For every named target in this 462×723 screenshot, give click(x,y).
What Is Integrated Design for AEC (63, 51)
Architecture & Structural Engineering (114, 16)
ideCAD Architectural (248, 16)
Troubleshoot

» **Exercise requirements**
Please replace "Troubleshoot" with "Troubleshooting" throughout the rows above and leave everything else in them as it is.

» **Worked answer**
For every named target in this 462×723 screenshot, give click(x,y).
What Is Integrated Design for AEC (63, 51)
Architecture & Structural Engineering (114, 16)
ideCAD Architectural (248, 16)
Troubleshooting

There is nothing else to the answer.